### Text provided
----

The Hong Kong government upgrades the travel alert for Thailand to black – the point at which certain insurance and corporate HR policies allow for people to be evacuated – and sends citizens visiting the kingdom panicky SMS messages as the Land of Smiles lurches closer to what looks unmistakably like class war.
One rumour currently doing the rounds among Bangkok’s rulers and their elite and middle class supporters, is that ousted Prime Minister Thaksin Shinawatra is on the verge of death in Dubai from prostate cancer. Establishment types take comfort from the idea because, according to their interpretation of events, the former leader personally bankrolls the red-shirt protestors demanding the restoration of democracy. If Thaksin weren’t paying them, the theory goes, the rabble would return to their farms and get back to happily growing rice for a subsistence income like they did in the old days before the crooked populist got himself elected by bribing them with cheap healthcare and loans. (The chattering classes have even ascertained the amounts being handed out to demonstrators: so many baht per day for those at the back of crowds, and several times more for those facing soldiers on the front line. Another rumour warns that certain major Thai companies are also now financing the mob in anticipation of red shirts coming to power.)

----

### Provided records
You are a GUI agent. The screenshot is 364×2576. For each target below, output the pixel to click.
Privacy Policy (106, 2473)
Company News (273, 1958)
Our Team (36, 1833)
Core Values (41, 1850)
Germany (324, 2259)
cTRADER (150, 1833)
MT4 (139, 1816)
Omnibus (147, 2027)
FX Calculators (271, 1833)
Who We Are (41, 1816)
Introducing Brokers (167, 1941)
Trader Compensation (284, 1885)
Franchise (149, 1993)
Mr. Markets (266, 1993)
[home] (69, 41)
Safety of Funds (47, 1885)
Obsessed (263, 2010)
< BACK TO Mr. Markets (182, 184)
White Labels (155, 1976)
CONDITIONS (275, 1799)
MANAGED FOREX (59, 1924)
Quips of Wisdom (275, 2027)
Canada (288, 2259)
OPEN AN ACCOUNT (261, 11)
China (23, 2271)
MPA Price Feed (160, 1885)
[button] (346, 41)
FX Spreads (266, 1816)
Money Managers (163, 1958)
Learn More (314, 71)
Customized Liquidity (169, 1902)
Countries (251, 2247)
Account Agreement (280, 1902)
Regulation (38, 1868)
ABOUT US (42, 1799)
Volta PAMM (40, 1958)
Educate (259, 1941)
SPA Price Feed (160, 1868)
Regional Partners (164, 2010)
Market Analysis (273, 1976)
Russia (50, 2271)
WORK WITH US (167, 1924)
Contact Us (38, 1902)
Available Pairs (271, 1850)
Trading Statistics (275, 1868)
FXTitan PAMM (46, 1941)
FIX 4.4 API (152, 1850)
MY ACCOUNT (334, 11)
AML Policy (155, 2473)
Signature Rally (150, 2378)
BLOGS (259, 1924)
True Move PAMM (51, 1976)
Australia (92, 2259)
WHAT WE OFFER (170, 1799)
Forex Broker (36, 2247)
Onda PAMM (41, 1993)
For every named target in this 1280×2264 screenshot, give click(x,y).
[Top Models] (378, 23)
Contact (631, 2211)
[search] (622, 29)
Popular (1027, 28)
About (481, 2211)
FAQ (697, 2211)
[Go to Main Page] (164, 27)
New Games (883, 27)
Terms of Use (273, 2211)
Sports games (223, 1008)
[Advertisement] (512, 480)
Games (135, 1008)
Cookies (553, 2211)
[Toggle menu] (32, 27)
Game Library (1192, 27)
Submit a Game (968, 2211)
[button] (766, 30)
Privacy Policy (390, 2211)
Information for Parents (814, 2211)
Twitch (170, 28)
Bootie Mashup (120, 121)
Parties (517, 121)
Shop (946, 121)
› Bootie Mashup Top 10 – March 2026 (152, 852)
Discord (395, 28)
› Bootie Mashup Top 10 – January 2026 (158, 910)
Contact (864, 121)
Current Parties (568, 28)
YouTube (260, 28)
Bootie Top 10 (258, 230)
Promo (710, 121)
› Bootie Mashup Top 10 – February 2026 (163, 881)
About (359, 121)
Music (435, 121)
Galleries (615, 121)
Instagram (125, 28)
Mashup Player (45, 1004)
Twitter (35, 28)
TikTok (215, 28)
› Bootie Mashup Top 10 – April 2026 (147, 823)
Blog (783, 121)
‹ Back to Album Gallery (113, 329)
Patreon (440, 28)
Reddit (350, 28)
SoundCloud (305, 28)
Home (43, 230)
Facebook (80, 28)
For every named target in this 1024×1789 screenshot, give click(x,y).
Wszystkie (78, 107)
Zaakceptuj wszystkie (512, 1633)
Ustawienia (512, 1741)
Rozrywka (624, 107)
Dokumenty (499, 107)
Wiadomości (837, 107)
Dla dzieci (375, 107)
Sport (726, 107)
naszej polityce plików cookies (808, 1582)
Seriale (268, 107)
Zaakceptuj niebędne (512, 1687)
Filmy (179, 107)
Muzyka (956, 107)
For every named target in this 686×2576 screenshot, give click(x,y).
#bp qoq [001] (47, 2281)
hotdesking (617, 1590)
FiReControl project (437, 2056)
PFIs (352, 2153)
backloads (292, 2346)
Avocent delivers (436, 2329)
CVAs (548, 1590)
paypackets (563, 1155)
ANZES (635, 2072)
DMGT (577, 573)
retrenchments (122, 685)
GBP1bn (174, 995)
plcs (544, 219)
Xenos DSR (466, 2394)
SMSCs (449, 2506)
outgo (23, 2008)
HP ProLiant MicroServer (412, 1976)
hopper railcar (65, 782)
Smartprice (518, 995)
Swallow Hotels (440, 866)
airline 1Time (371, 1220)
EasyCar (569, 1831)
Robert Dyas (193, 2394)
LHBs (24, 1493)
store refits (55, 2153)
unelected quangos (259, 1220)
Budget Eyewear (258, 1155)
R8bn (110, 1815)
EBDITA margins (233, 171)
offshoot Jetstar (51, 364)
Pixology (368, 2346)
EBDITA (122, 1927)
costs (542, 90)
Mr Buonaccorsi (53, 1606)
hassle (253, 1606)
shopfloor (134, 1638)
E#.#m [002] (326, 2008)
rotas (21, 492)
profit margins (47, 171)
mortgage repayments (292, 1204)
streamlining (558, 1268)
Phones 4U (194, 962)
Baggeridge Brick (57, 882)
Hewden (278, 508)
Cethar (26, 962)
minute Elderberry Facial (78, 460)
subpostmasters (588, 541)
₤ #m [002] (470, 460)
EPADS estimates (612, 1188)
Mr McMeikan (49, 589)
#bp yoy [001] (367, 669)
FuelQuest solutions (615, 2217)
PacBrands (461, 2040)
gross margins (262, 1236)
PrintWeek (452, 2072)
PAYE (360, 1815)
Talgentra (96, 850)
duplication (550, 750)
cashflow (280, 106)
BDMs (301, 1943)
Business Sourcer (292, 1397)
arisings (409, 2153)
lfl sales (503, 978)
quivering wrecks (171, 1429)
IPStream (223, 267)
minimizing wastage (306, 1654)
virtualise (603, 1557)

----

### Things to do
- a) In the text on Thailand's unrest, where is ousted Prime Minister Thaksin Shinawatra rumored to be near death, and from what illness?
- b) Reproduce word for word the stretch of the text on Thailand's unrest from "The Hong Kong" through "like class war.".

### Task-by-task solutions
- a) He is rumored to be near death in Dubai from prostate cancer.

- b)
The Hong Kong government upgrades the travel alert for Thailand to black – the point at which certain insurance and corporate HR policies allow for people to be evacuated – and sends citizens visiting the kingdom panicky SMS messages as the Land of Smiles lurches closer to what looks unmistakably like class war.